• _WHAT NEEDS TO BE DONE_
Pull out of the data below the stretch of lines bounded by the one containing "Viewport: 1049px width, 513px" and the one containing "Expand the Anexos", both bounds included, unchanged.

• _RECORD SET_
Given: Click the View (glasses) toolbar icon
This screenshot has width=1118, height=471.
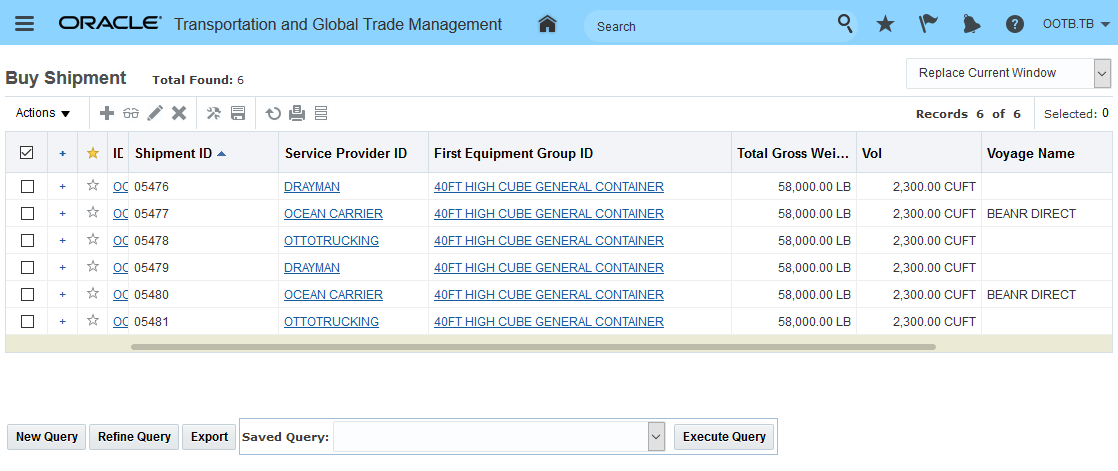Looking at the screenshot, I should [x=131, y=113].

---

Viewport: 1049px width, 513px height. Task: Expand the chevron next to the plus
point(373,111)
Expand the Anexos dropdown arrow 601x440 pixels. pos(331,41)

• _EXPECTED ANSWER_
Viewport: 1049px width, 513px height. Task: Expand the chevron next to the plus
point(373,111)
Expand the Anexos dropdown arrow 601x440 pixels. pos(331,41)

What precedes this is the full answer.